* _Data to process_
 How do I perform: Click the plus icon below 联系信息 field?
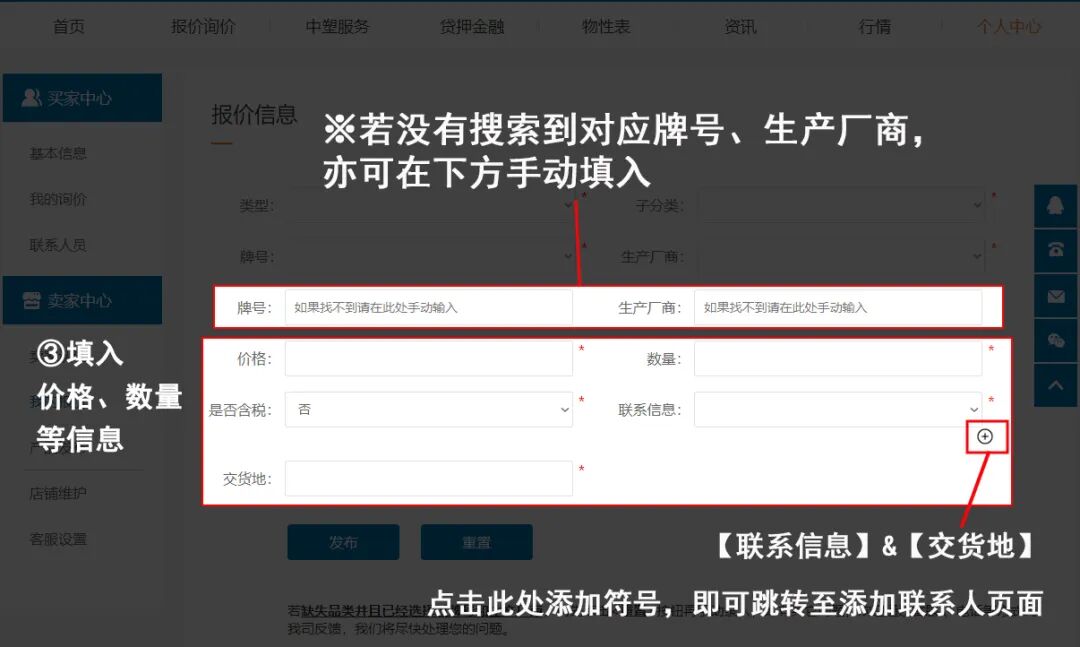[x=986, y=437]
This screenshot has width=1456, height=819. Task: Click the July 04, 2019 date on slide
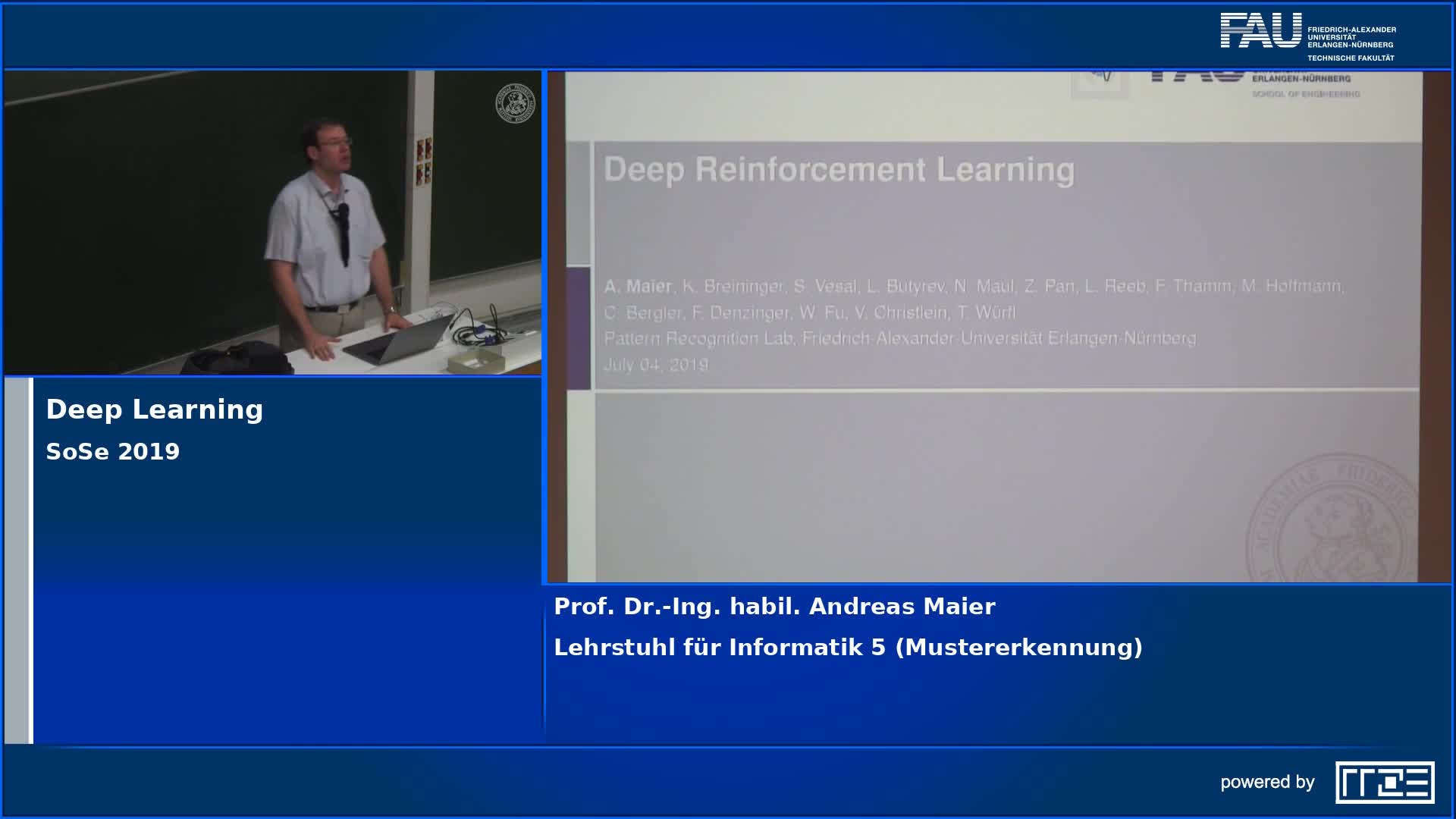(656, 365)
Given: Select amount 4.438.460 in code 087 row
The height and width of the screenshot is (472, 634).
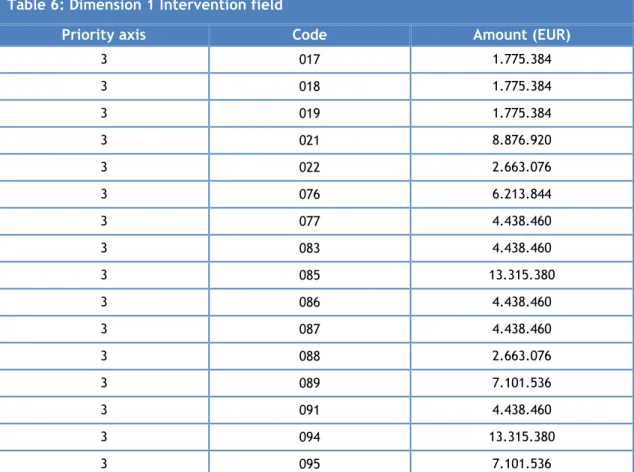Looking at the screenshot, I should (522, 329).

* _Aim of the task_
Rewrite all the records above, replacing "Click" with "Tap" and keeping everything else unchanged. Leave the pictures out of your answer.

* _Worked solution_
 How do I perform: Tap the plus icon below 联系信息 field?
[x=986, y=437]
This screenshot has width=1456, height=819. Task: Tap the July 04, 2019 date on slide
(656, 365)
Given: Select amount 4.438.460 in code 087 row
The height and width of the screenshot is (472, 634).
Looking at the screenshot, I should (522, 329).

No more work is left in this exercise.